Les négatifs grand format de plans photographiques ont été réalisés à partir d’originaux petit format sur plaques de verre, qui ont été tirés sur matériau synthétique, égalisés mécaniquement puis montés avec une admirable précision sur un film porteur. C’est seulement ainsi que l’on a pu atteindre les dimensions impressionnantes des négatifs des plans photographiques.
Mais les fonds de photographies historiques peuvent aussi réserver de désagréables surprises : ils contiennent des matériaux aujourd’hui considérés comme toxiques et dangereux. L’un des nombreux négatifs était fortement endommagé. D’abord, les dommages évoquaient le « syndrome du vinaigre », bien connu : l’acétate de cellulose se dégrade par hydrolyse, libère de l’acide acétique et cause un décollement du support, et donc des déformations caractéristiques.

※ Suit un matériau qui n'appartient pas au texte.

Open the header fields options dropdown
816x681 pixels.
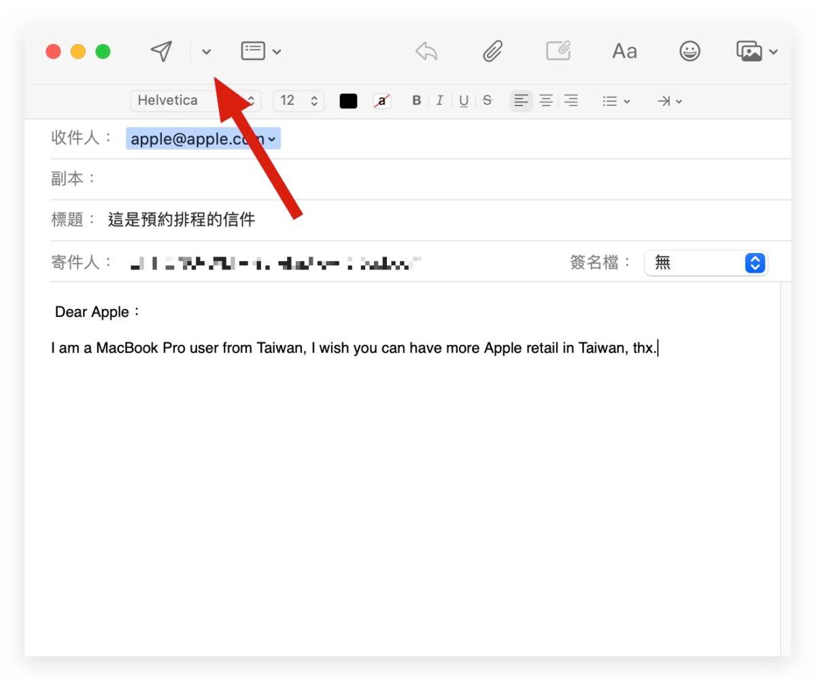(260, 51)
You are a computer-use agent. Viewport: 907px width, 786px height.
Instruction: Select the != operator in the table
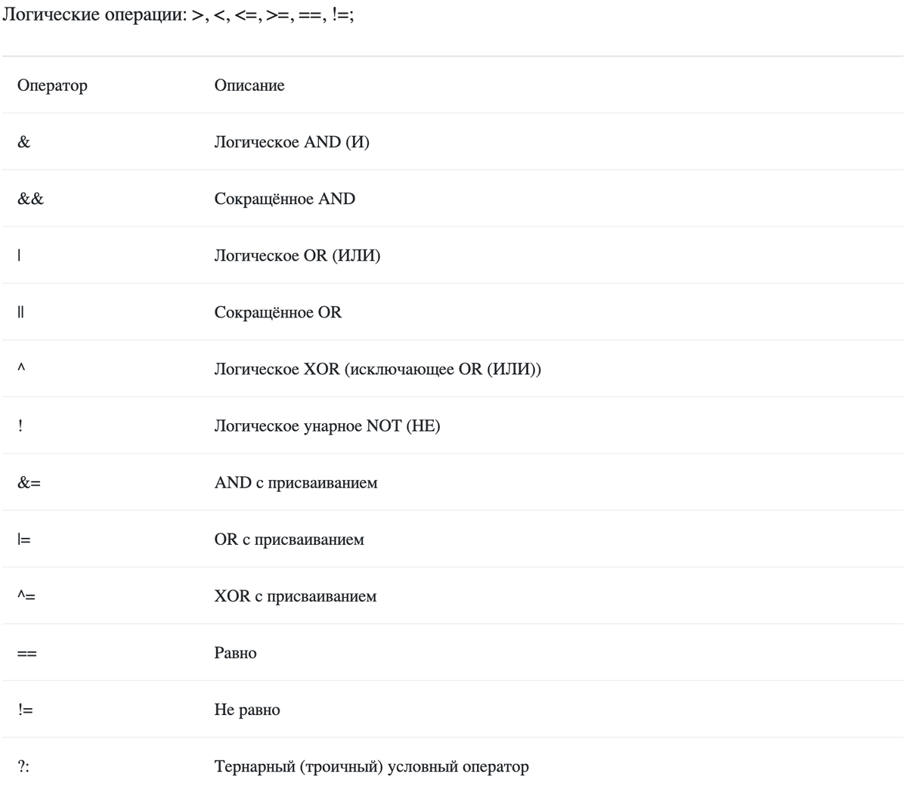26,710
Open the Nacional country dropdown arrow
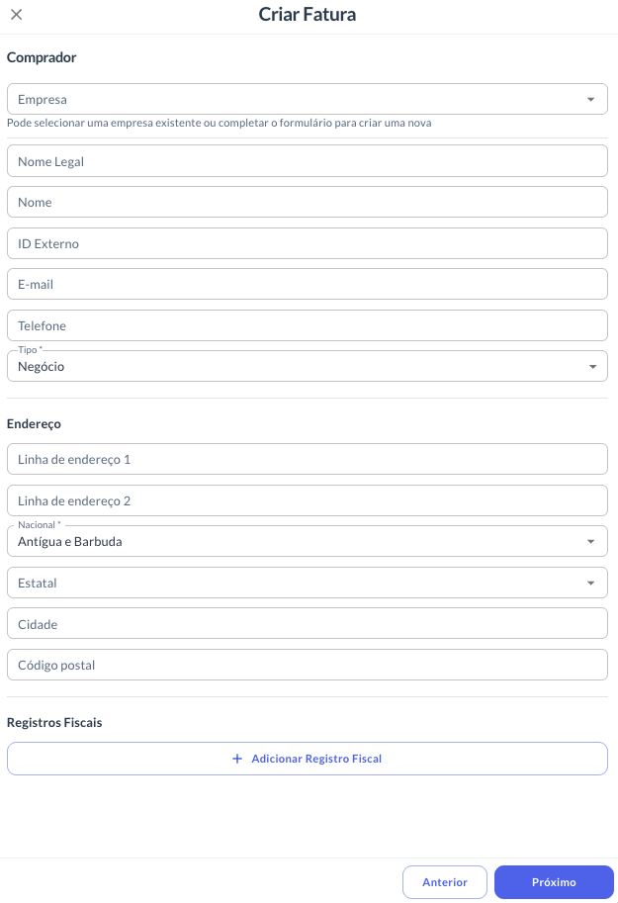The image size is (618, 903). point(591,542)
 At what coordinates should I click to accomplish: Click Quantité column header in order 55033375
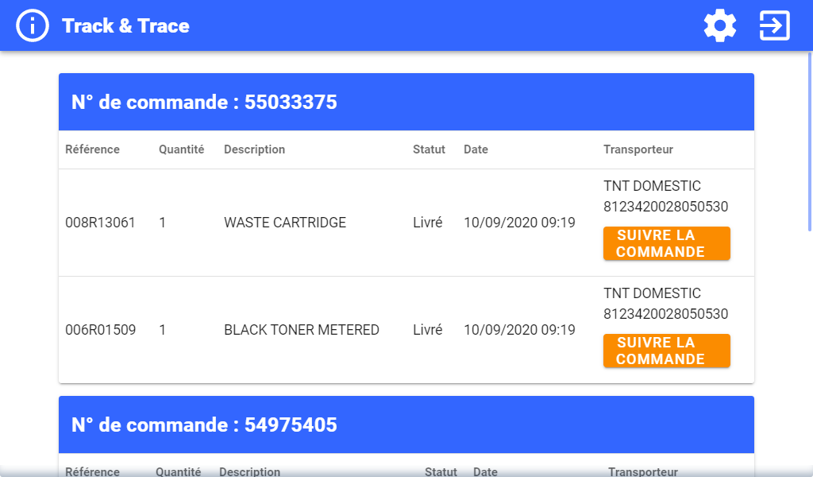pyautogui.click(x=181, y=149)
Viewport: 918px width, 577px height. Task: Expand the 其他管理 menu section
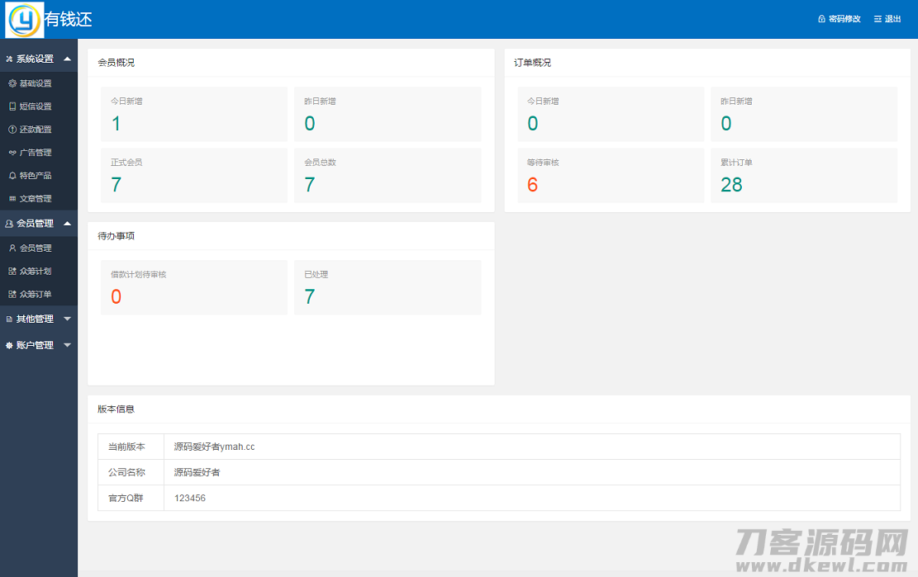point(68,319)
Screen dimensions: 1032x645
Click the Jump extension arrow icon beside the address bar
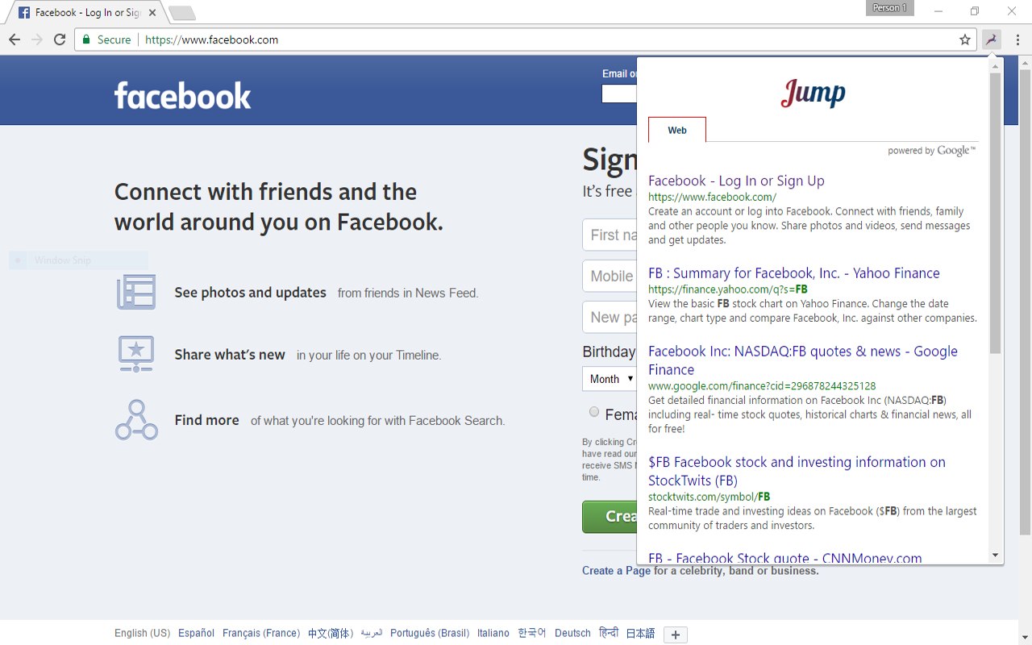click(993, 39)
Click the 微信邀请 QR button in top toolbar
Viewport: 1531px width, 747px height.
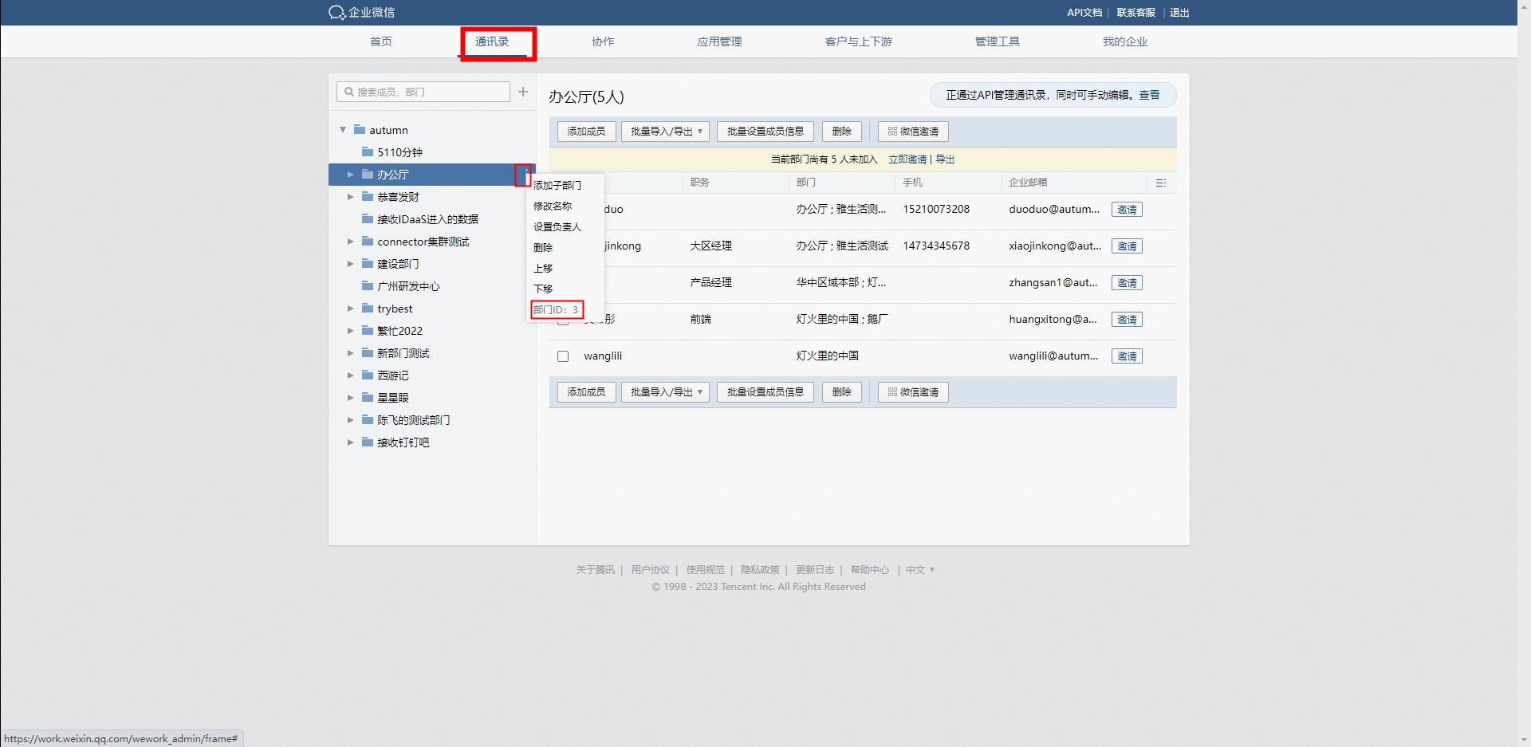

L’analyse des matériaux a toutefois montré qu’il ne s’agissait pas d’acétate de cellulose, mais de nitrate de cellulose. Ce matériau est fragile, toxique et hautement inflammable, et quand il se dégrade, il libère des gaz nocifs. Si l’on n’interrompt pas le processus de dégradation, ces gaz peuvent endommager les objets à proximité. D’autres tests menés sur les matériaux ont révélé, sans trop de surprise, que tous les objets contenaient du nitrate de cellulose.
Dans le cas présent, heureusement, les dommages étaient limités : grâce à l’entreposage en suspension, le négatif n’avait pas encore affecté ses « voisins ». Au vu de son état, il a quand même fallu éliminer cet objet du stock.
Aucun bureau, aucun scanner, aucun dossier n’était assez grand pour les 149 plans photographiques. Les travaux de conservation ont donc été tout simplement effectués dans une salle de réunion. Avec précaution et la dose nécessaire d’improvisation : inventorier, nettoyer, déplacer vers un autre lieu de stockage – pas-à-pas, jusqu’à ce que tous les objets soient en lieu sûr.
Même le processus de numérisation a dû être organisé spontanément dans la salle de réunion. L’appareil photo était placé au milieu de la salle. Comme la véritable station de numérisation était trop petite, les plans ont dû être étendus, en suspension comme dans leur armoire d’origine, rétroéclairés et placés au millimètre près. Tout ce travail a dû être effectué en duo, car une personne seule ne pouvait pas déplacer les grands formats avec les précautions nécessaires.
Les prises individuelles ont ensuite été rassemblées à l’ordinateur puis converties du négatif au positif. C’est ainsi qu’une image numérique complète a pris forme, petit à petit. Le résultat parle vraiment de lui-même.
Après le traitement de conservation et la numérisation, les plans ont été acheminés dans un dépôt externe de la collection photographique. Ce dépôt est situé dans une ancienne installation de fortification et est équipé spécialement pour l’entreposage sûr et adapté de matériaux sensibles comme les films en nitrate de cellulose, qui présentent un risque d’explosion. Ils y sont stockés à une température fixe (7° C) et une humidité relative constante (35 %). Les conditions d’entreposage sont surveillées en permanence pour identifier à temps les écarts et variations avant qu’ils ne causent des dommages.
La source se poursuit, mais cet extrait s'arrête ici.